Chuckanut Drive

How many get to drive a windy road along a rocky cliff with stunning views on their way home from dentist? That I do is something I am grateful for.

View above Samish Bay.

Gray skies turned the bay a sheet of slate the day I drove home from the dentist. Still Samish Bay is worth stopping to enjoy the view. No matter when I travel this windy road, ships moor out in the bay, waiting to move. But who is on them? And are they grateful to be sitting calmly in Samish Bay and not tossing about in the North Pacific?

Samish Bay

Another grateful moment, or should I say amusing moment, is discovering that Mormons believe God is dead. And I have proof. You often stumble onto startling revelations like this looking for totally other things, like Emmental cheese. A friend mentioned something about Emmental cheese which got me thinking about my Swiss ancestors on my mother’s side.

Which led me to the website, run by the Mormons. I did find many ancestors in Switzerland going back many generations, many in the Emmental region. Which led me to look into the ancestry of my husband’s mother, something that we didn’t know much about.

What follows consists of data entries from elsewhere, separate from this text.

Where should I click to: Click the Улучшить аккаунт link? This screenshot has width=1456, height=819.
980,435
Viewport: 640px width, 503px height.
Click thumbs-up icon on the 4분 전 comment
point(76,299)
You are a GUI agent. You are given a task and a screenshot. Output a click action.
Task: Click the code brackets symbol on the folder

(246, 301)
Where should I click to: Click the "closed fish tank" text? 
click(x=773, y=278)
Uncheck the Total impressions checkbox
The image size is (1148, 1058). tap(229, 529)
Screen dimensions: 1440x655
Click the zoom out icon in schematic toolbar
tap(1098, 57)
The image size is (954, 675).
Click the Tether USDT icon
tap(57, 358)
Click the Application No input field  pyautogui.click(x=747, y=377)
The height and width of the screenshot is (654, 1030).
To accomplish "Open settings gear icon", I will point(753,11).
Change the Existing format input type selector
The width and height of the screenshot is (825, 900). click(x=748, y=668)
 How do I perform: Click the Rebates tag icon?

And while tracing lines of her ancestry into England, Netherlands, Germany, France, and up ancient lines of Scandinavian kings, I discovered that God is deceased. And here is the proof. It says so right on the record GJTK-QST for God on the Mormon run website:

My lineage came to dead ends in Switzerland and Germany mostly in the 1500s with one line going all the way back to 1060. But my husband’s lineage through his mother’s side, reached back many centuries, through various English and French kings, to unlikely sources such as Teispes 1st Persian King born in 705BC, Sceldwea Sceaf Longobard Koning der Asgaren born in Scani in 20BC, and along the way through Odin Woden Woutan The God of War, Death, Wisdom and Poetry in Norse Mythology! How is that even in a genealogical record?

I found several ancestors of his who were beheaded, and one, John of Gaunt, who was a close friend of Geoffrey Chaucer.

It’s all very amusing to read. And another thing to be grateful for.